US cancels visas for board of Costa Rica newspaper critical of Trump ally

Rodrigo Chaves waving and his wife smiling
Costa Rica’s president, Rodrigo Chaves, with his wife, Signe Zeicate. Since taking office, Chaves has accused La Nación of being ‘political assassins’. Photograph: Gustavo Garello/AP

The US state department has cancelled tourist visas for more than half of the board members of Costa Rica’s leading national newspaper, La Nación, which has been a critical voice against the country’s president, Rodrigo Chaves, an ally of Donald Trump.

During Chaves’s 2022 presidential campaign, La Nación published several articles documenting allegations of sexual harassment against him that had forced him out of his job at the World Bank. The paper also reported on allegations of illegal campaign financing, which Chaves denied.

Since taking office, Chaves has been extremely critical of La Nación, accusing it of being “despicable press” and “political assassins”. He also targeted the newspaper financially by withdrawing a sanitation permit for an event space run by the organisation’s parent company.

At the same time, Chaves has become a close ally of the US president. Last month, he agreed that Costa Rica would receive up to 25 deported migrants a week from the US. Chaves also participated in Trump’s Shield of the Americas summit and closed the Costa Rican embassy in Havana.

Now, the ties between the two governments appear to have led to La Nación’s board members being barred from entering the US.

“This is completely unprecedented,” Pedro Abreu, the president of the board of La Nación, said via email. “We see it as an indirect attack on press freedom because of the effect it can have on an independent media outlet and on those who have the institutional responsibility to protect it.”

Abreu said five of the paper’s seven board members had had their visas revoked, while the other two held passports from countries that do not require a visa to enter the US.

Analysts say the move by Washington could have an immediate chilling effect in Costa Rica. “It’s extremely serious,” said Felipe Alpízar, the coordinator of the Observatory of American Politics at the University of Costa Rica. “It’s the United States eroding the foundations of political discussion in Costa Rica, of freedom of expression, of freedom of the press.”

The state department did not immediately respond to a request for comment.

The members of La Nacion’s board are just the latest in a long list of Costa Ricans targeted by Washington.
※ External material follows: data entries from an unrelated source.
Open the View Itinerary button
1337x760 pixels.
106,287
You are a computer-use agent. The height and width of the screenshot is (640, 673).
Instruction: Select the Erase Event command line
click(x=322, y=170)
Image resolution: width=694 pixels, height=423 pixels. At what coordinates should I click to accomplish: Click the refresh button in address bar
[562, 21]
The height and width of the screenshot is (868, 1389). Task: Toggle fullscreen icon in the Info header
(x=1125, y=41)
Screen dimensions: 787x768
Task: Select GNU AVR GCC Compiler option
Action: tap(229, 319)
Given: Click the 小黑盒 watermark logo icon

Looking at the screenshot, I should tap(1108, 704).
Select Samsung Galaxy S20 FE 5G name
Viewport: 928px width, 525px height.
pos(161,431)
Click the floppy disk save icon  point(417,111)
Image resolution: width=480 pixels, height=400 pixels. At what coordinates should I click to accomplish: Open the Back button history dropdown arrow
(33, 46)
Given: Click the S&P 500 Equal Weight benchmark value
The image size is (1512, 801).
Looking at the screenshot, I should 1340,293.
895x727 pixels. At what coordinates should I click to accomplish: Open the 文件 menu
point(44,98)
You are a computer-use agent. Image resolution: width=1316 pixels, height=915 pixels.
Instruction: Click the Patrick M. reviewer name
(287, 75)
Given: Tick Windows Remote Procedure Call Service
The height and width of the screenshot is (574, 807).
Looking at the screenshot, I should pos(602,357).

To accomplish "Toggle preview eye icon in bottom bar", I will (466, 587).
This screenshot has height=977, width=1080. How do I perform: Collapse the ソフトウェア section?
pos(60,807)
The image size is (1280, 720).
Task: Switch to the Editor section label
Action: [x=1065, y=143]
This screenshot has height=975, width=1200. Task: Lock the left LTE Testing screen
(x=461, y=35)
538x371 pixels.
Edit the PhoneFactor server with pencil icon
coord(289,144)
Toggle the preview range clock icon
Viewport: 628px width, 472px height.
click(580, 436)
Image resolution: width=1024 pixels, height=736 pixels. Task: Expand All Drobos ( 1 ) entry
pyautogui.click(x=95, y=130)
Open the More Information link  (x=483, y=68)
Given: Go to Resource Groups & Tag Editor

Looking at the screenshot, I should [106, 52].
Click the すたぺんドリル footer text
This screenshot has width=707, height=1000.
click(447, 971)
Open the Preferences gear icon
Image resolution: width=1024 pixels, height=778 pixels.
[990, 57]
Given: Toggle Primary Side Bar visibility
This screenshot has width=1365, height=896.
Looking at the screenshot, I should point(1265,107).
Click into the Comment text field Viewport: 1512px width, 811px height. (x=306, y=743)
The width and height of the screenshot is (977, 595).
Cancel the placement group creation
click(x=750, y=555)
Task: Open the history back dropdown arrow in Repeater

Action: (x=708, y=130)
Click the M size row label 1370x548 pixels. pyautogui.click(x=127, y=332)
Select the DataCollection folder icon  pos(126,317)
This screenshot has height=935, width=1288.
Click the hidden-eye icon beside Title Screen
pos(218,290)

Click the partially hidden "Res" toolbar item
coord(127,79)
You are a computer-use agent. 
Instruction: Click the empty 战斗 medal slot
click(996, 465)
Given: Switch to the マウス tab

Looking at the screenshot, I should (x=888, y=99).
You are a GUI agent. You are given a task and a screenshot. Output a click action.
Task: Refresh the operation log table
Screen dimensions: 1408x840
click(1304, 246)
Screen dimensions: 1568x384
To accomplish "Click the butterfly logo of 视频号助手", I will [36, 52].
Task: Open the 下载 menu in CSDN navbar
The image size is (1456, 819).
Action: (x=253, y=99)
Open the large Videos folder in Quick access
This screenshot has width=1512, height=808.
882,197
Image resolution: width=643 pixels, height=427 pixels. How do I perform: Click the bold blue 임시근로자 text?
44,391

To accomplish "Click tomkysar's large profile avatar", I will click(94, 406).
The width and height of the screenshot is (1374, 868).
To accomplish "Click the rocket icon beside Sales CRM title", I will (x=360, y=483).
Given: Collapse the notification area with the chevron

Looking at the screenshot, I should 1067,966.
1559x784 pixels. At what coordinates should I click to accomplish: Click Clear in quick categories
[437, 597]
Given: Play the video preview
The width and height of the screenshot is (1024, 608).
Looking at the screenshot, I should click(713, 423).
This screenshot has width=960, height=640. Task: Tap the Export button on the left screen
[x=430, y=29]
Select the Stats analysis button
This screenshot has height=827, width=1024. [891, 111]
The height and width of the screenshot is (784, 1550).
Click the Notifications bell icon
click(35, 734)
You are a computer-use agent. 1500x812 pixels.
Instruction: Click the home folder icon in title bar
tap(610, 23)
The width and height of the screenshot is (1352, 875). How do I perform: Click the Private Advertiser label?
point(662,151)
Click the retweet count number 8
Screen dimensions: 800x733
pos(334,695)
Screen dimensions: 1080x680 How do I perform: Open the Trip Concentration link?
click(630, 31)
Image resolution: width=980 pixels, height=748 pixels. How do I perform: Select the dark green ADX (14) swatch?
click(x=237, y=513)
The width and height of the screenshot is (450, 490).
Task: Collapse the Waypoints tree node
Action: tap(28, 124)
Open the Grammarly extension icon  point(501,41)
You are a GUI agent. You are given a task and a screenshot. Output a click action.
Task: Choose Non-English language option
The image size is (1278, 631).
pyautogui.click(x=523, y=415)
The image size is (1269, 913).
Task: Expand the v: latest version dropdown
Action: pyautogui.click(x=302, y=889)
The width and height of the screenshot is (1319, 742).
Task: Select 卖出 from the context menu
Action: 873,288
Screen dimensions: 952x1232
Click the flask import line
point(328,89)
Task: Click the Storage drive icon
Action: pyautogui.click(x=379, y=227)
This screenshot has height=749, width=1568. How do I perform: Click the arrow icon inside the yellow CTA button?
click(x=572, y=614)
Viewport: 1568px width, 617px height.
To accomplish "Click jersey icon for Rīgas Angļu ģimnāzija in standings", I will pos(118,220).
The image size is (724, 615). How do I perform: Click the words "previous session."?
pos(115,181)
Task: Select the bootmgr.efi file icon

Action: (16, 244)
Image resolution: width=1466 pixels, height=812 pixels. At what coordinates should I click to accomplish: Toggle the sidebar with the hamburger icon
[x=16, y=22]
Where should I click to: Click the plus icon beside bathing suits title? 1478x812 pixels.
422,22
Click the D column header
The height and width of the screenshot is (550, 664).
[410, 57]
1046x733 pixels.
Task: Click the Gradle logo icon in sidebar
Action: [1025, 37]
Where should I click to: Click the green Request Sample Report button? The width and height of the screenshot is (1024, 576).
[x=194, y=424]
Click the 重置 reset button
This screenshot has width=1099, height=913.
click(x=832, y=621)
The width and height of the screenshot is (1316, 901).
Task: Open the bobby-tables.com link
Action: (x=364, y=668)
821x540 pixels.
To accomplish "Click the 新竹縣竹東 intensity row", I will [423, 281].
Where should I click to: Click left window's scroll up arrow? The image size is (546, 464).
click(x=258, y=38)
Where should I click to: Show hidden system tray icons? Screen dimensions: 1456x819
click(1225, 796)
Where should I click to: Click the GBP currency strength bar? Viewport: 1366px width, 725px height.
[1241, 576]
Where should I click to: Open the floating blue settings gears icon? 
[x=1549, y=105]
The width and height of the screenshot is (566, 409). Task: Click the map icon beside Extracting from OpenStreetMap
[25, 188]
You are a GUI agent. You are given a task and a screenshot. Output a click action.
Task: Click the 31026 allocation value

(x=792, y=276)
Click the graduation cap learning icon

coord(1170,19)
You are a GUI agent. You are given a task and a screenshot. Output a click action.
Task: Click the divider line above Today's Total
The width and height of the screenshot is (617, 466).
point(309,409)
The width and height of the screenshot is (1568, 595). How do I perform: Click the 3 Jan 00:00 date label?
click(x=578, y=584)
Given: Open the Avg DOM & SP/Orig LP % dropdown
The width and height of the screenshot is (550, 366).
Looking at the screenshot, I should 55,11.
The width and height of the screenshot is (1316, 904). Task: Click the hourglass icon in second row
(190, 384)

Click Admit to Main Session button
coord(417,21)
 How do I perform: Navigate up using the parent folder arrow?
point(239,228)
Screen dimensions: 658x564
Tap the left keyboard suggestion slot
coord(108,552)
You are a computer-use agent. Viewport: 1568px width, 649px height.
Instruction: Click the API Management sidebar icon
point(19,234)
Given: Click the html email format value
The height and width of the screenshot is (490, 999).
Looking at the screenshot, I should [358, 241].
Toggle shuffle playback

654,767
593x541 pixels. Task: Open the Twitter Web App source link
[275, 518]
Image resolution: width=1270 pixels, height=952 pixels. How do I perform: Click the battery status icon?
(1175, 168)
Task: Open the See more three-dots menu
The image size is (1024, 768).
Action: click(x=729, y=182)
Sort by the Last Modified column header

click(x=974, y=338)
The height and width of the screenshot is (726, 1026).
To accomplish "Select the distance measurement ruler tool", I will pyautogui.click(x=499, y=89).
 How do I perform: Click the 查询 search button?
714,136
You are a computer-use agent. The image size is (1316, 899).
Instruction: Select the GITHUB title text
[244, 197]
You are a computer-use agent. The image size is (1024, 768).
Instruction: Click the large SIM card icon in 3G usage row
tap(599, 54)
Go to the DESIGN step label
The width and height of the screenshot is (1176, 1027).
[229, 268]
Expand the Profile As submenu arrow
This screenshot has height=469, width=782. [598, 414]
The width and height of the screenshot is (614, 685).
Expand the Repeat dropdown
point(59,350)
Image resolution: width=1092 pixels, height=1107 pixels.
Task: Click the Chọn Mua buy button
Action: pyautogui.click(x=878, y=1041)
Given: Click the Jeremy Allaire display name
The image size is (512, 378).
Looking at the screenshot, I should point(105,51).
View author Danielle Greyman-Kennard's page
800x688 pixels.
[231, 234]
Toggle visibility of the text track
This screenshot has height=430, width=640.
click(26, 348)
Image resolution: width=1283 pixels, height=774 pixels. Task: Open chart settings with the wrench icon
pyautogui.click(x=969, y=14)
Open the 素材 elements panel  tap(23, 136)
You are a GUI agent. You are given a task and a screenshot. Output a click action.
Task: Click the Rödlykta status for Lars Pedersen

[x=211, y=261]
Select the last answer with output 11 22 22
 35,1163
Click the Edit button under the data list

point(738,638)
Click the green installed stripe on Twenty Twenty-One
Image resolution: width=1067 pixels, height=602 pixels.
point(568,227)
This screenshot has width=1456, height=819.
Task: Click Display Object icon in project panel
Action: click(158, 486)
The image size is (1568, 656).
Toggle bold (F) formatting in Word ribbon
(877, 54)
Mauricio Herrera, a former Costa Rican communications minister, said: “This didn’t happen in a vacuum; there’s a persistent pattern. There’ve been a number of individuals whose visas have been revoked because they are political opponents or critics of the government.”

Among them is Óscar Arias, twice president of Costa Rica and a Nobel peace prize laureate. Washington also banned Arias’s brother, Rodrigo, the president of the legislative assembly and a supreme court justice.

The visa restrictions began not long after the US secretary of state, Marco Rubio, visited Costa Rica last year and praised Chaves for a decree that in effect barred Chinese companies from Costa Rica’s 5G network rollout.

Rubio told Chaves: “We’re going to try to work in cooperation with you. To impose costs on those within the country who use their positions of authority to undermine the interests of the people of Costa Rica.”

Weeks later, opposition members who had criticised Chaves’s decree found their visas revoked.

Chaves will step down later this week and be replaced by his handpicked successor, Laura Fernández. Analysts fear attacks against the opposition will only increase under her presidency.

Herrera said: “My fear is that in the near future they will revoke visas of opposition members of parliament and the rectors of public universities. I would like to think that this is going to stop, but nothing indicates that it will.”